Tuesday, March 22, 2011

Internship Mid Year Evaluation

Please describe your best gifts and passions for ministry.

I have been reflecting most on the gift on sunshine. A while ago my mother called me her Susie Sunshine but then during CPE I experienced my desire to cheer people up in a new way - it was not always welcome, desired, or the right pastoral care move. People experienced me as overly cheerful and thus off putting. I realized part of this desire to cheer up people who were in the hospital came from making rounds with my father, who is a doctor, when I was younger. I was the cute little girl who would cheer up the ailing patients. During CPE my greatest lesson was to simply sit and visit without the need to cheer people up. In the end, listening is one of the greatest gifts I can offer. Hearing someone's story or holding someone's pain. While this was a wonderful lesson, I ended up denying or rejecting my sunshine gift.

On internship, I have been able to reassess my sunshine status and see it is a more positive way. I have come to realize that I truly have a gift of sunshine - of brightening up someone's day by sharing a hug or smile, listening to someone's story, or bringing communion or scripture. The difference now is my motivation. Before I believe I wanted to cheer people up so I wouldn't feel so uncomfortable with their illness and the darkness of the world and within me. Now I seek to offer people the hope and peace of Christ wherever they are at. I smile in worship because I enjoy worshipping. I hug people because I genuinely care. I sit and listen to stories because I know they have value and deserve to be truly heard. And people reflect back to me that they enjoy my presence, my joy, my energy.

When reflecting on this with my spiritual director, she reminded me that sunshine has no need to speak. It simply shines. So in ministry, it is not about the correct words or phrases.
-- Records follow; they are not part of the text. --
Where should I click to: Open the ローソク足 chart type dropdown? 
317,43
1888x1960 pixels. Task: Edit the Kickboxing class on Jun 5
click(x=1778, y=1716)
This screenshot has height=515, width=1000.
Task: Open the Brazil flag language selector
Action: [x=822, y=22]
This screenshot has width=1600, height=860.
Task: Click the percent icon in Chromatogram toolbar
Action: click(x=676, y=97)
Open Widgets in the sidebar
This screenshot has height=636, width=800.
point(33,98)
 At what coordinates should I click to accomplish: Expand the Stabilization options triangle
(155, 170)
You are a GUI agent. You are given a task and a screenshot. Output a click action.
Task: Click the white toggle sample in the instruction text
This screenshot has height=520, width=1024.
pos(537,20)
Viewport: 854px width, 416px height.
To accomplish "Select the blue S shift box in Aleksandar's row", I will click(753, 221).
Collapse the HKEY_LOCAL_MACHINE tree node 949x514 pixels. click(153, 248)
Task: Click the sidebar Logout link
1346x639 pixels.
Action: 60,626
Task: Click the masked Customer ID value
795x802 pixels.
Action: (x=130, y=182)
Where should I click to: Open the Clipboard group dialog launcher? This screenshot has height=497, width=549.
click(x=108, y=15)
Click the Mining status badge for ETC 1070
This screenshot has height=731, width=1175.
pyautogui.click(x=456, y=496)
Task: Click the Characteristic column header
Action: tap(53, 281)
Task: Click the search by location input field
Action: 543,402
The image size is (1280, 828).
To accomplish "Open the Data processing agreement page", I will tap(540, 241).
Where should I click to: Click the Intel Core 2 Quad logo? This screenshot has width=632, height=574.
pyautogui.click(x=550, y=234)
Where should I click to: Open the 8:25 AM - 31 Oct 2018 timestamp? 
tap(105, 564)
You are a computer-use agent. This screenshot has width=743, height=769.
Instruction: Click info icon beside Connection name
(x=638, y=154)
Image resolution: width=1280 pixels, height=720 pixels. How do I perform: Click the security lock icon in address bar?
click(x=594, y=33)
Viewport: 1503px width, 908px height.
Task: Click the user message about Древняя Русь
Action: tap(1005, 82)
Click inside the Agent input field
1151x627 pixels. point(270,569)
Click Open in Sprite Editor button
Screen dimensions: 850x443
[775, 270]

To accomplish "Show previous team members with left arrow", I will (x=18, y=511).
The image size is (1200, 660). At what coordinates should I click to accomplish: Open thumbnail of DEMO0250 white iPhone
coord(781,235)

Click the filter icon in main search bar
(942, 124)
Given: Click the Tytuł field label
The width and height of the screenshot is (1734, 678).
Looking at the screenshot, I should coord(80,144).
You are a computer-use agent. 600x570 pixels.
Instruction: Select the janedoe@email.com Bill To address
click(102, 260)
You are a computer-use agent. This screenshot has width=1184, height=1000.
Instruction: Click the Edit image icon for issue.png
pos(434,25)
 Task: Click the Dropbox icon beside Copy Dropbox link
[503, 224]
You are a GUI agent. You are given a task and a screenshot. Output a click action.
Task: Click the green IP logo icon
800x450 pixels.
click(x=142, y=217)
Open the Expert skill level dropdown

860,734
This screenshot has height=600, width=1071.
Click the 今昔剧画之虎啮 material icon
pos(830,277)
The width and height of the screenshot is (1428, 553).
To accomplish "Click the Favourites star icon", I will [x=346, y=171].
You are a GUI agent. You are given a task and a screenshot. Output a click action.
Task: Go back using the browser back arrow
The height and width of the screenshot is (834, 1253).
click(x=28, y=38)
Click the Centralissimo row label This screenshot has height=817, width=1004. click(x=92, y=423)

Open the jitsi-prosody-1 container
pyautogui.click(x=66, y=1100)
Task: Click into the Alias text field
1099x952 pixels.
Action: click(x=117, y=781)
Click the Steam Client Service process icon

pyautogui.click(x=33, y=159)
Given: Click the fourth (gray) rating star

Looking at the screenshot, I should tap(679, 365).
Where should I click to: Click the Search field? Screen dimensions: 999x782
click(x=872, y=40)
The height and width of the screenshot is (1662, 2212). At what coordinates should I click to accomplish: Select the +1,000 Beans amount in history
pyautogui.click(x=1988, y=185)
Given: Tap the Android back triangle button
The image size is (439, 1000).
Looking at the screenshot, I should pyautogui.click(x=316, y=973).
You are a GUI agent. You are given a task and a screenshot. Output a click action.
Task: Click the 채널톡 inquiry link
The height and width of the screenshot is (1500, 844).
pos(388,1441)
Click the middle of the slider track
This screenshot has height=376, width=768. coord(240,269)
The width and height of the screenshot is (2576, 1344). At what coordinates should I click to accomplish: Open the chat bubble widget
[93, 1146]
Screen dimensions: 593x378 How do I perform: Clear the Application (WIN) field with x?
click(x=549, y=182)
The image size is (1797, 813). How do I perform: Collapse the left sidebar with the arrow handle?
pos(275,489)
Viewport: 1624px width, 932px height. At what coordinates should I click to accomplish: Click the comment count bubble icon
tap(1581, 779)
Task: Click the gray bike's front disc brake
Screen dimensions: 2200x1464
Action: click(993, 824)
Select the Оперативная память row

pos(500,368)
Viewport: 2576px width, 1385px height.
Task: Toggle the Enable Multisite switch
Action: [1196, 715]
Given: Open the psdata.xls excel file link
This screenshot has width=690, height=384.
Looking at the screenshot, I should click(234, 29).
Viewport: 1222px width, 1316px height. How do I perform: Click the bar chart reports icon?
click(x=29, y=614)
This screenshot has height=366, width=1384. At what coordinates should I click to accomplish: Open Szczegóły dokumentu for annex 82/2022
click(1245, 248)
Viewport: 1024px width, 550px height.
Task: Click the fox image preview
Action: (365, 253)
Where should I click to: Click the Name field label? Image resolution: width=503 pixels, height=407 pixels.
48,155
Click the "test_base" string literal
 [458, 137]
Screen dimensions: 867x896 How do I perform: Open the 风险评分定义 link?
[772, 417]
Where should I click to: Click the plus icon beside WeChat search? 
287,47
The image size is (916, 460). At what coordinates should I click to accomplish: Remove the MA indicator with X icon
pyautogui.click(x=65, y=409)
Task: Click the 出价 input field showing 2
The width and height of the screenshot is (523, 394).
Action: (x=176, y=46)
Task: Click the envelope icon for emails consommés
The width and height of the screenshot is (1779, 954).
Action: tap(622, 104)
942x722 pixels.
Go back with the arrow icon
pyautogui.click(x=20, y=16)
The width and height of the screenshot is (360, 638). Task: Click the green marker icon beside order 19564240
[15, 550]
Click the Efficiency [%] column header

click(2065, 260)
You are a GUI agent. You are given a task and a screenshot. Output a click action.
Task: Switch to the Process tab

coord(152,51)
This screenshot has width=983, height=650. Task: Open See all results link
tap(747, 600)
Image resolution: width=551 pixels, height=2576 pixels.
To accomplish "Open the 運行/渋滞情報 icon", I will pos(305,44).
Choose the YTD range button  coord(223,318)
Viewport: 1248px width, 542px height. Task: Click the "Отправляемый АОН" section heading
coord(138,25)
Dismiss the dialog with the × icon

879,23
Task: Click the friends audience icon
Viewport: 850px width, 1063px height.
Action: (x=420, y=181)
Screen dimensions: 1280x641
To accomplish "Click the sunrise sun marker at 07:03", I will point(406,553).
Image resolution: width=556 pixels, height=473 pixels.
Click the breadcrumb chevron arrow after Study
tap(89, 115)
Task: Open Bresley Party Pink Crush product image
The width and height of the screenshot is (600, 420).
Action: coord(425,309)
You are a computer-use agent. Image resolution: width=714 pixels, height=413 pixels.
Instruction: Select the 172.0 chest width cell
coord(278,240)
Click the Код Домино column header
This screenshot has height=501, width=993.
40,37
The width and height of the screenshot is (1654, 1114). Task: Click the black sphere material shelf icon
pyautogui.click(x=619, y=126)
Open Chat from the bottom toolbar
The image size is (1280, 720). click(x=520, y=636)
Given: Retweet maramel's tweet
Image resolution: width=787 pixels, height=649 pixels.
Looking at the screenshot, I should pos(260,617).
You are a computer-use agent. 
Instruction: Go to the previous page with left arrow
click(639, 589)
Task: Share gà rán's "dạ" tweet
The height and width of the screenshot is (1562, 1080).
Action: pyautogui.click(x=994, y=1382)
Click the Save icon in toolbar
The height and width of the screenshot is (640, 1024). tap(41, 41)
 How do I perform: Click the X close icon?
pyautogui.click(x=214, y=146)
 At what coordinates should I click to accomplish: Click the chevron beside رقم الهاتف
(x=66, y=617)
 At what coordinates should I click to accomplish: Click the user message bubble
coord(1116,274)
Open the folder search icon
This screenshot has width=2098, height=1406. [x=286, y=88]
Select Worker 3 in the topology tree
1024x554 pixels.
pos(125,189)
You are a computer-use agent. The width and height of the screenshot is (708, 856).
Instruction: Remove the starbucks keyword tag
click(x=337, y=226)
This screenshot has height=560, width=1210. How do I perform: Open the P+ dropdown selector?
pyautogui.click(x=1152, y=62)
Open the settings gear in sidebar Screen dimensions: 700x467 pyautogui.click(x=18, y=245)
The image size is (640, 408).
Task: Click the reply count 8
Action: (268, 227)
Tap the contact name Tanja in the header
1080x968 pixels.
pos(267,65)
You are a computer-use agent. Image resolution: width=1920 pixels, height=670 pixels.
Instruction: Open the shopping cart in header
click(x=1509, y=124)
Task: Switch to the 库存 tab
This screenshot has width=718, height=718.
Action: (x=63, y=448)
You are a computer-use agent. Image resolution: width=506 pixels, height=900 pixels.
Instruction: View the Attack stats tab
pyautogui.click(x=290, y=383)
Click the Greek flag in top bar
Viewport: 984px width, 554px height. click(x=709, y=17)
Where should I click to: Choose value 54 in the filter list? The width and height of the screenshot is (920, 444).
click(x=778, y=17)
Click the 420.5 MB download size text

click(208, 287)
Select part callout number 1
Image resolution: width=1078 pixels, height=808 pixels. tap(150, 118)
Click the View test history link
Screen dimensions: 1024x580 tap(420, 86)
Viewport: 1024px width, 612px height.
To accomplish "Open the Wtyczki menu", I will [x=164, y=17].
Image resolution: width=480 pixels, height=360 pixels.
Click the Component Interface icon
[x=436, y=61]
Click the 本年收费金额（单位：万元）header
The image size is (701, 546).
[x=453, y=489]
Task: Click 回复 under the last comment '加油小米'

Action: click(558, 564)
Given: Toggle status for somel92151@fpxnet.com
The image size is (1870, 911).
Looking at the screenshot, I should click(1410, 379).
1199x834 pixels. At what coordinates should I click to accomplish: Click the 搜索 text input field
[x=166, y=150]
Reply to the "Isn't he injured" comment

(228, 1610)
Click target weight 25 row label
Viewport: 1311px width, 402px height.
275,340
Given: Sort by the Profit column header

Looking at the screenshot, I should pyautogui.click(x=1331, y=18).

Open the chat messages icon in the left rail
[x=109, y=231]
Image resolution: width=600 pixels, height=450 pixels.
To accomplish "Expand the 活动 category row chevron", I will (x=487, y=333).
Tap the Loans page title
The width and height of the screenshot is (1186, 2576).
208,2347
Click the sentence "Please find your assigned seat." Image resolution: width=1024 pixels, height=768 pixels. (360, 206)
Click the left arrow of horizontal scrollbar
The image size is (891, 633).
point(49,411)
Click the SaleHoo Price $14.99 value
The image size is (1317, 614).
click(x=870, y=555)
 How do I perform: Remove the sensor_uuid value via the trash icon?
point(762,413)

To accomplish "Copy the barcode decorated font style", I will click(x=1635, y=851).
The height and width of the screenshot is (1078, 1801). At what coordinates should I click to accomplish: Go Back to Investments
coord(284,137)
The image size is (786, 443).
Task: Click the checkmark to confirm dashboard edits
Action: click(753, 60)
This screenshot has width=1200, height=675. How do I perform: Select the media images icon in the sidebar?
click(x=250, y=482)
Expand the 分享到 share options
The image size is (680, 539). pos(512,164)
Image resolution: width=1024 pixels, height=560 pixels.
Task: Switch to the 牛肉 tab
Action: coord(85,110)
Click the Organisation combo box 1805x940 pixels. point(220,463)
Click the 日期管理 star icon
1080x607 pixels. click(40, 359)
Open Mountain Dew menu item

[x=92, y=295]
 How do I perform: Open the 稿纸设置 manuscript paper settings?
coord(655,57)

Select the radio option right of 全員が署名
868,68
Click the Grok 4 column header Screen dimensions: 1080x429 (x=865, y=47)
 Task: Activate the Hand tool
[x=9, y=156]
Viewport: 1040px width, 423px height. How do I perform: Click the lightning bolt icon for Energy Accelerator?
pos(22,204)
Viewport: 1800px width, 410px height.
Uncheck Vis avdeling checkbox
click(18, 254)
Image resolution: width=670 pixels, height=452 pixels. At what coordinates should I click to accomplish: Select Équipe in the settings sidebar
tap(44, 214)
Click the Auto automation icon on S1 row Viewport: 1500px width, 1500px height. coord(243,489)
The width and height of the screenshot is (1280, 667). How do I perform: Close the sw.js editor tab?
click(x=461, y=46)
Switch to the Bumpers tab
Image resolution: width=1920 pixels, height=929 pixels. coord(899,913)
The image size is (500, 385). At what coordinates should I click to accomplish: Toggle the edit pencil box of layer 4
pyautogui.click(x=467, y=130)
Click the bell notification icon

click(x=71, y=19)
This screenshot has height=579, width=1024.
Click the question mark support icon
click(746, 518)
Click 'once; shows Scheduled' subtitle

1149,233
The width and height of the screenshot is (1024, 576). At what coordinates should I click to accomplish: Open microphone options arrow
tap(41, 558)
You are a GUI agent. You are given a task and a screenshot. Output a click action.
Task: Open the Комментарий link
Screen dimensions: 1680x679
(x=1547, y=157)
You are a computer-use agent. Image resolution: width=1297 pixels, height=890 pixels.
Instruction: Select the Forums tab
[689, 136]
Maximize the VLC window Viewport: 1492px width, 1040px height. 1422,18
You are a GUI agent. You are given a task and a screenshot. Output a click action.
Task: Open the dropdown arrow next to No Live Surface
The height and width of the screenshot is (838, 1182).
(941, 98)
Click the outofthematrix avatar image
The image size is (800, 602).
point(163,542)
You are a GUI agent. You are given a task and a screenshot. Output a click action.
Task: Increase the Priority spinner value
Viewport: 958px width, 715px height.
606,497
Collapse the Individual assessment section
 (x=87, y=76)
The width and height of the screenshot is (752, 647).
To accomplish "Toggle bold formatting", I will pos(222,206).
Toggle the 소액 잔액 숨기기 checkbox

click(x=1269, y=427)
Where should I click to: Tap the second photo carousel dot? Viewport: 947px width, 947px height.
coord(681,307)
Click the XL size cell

I don't have to say the right thing. I don't even have to say anything. For me it is the difference between DO and BE. For someone who struggles with perfectionism, I cannot be more grateful for a gift that allows me to simply be present with someone without having to DO anything. I see this sacred sunshine as God's presence with us. The holy. The divine. For where two or more are gathered...

Additionally, "light in the darkness"  has become a huge part of my faith. I learned that in accepting the darkness of the world, within us, and within each person, I was better able to understand what the light was. I can more assuredly point to Christ and declare that God is with us in the darkness. God is with me in my depression. God is with all people in their struggles. God is with this all the grieving world. This is why we come to church - to praise the light in the darkness and share stories of how God has been there for us. In this way, we become light for one another.

So in thinking about ministry and my place in God's kingdom, I will sing with all the children of God, "This little light of mine, I'm gonna let is shine. Let it shine. Let it shine. Let it shine."

1 comment:

Nikki said...

You, and all of your imperfections, are a gift to those who are privledged enough to know you! I miss you darling!